Provided text:
▬▬▬▬▬▬▬▬▬▬

Margin gearing is a method u can use to gain more wealth rapidly if u use it wisely .
I wanted to write a example for margin gearing in simple terms but i just found one on the net .Below is a example in its most simplest form which is refrenced from Ashleighs blog
Time for a worked example: suppose I have no cash but I do have a some assets, and a margin loan with low gearing. Then I see Kick-ass Consolidated shares going for a good price, and giving (say) a dividend yield of about 5%.
If I have to use cash – tough – I lose because I don’t have any.
But if I buy using debt, I’ll pay about 8% interest on the borrowings. If I get a 5% dividend yield, fully franked, that is an equivalent interest rate of 7%. So the dividends are paying the debt for me, and the cost to me (to prevent the debt from rising) is the difference in interest rates: 1%.

▬▬▬▬▬▬▬▬▬▬

Your goal: Pick up the margin gearing post after its last sentence and extend the worked example in the same voice. The rows that come next have no connection to the margin gearing post.

▬▬▬▬▬▬▬▬▬▬

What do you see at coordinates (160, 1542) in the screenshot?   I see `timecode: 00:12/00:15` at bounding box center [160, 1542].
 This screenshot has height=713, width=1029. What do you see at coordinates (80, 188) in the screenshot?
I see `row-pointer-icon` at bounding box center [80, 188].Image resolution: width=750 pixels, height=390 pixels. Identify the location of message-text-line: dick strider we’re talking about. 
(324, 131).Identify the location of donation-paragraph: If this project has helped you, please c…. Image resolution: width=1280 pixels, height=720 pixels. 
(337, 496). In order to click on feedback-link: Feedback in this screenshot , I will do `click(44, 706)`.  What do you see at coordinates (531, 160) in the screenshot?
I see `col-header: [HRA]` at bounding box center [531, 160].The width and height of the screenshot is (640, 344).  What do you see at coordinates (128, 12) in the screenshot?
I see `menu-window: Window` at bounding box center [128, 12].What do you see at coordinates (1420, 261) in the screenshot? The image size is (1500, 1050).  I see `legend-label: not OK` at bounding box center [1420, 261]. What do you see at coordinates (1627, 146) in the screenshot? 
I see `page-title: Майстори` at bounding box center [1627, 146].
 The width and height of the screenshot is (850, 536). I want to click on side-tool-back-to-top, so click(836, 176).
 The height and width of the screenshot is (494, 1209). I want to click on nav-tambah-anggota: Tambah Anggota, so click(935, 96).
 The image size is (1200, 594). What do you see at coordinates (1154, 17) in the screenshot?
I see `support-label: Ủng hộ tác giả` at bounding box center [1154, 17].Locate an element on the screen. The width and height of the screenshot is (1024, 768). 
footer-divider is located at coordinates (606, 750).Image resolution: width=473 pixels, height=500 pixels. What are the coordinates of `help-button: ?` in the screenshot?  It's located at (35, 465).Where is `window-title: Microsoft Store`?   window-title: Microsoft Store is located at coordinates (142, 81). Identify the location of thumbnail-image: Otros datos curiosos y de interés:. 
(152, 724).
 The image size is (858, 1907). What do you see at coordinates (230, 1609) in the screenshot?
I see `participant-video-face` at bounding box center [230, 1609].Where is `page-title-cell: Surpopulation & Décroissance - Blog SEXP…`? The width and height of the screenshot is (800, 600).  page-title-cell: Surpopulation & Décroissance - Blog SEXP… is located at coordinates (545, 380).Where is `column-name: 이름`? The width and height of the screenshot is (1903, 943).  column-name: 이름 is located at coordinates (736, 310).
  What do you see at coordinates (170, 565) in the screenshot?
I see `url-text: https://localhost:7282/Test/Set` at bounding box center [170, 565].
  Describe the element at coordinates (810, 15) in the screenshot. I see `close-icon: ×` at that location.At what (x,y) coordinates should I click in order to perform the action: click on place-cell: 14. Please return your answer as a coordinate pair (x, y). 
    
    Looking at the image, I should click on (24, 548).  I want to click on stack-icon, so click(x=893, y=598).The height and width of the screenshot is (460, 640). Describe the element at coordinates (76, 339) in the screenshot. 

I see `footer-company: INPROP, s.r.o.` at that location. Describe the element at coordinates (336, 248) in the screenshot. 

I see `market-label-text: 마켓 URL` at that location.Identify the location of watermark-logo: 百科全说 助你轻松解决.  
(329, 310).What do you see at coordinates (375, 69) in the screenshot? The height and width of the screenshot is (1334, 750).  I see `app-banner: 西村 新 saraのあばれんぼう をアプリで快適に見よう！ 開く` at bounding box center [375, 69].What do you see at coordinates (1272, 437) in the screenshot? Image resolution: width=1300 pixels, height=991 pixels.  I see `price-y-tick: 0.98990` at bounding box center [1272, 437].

▬▬▬▬▬▬▬▬▬▬

Exercise response:
This is a pretty neat deal: If I can buy an asset, and use the cash flow from the asset to pay the debt used to buy it, then I only have to make up the difference. If I can find that 1% of the purchase price, then paying the interest on the loan means you get the capital growth of the asset for 1% down. Potentially this is a very big return. I need to pay that 1% forever, though!
$10,000 purchase of Kick-ass Consolidated – all bought on debt.
Return is $500 per year + franking credits, effectively $700 per year.
Interest on the loan is $800 per year.
So to control $10,000 worth of Kick-ass, I only need to find $100 per year.
Now suppose that I can find (say) 20% of the cost price… lets use some numbers:
I buy $10,000 worth of kick-ass, using debt.
Results as before…
Now I get $2000 from Uncle Freddies inheritence, and pay that straight off the debt.
Return is still $700 per year.
Interest cost is now $8000 * 0.08 = $640 per year.
I can now do nothing and the asset will eventually pay off the debt entirely. Compound interest works in my favour, and the reduction in the loan gets faster each year.
Once the debt is reduced a little, I can go buy something else. The debt goes up, as does the income, and the first asset is helping pay for the second.
And so on, and so on…
Trouble with the above approach is that it is using a very high level of gearing (80%), so I’m at risk of a margin call if the price falls.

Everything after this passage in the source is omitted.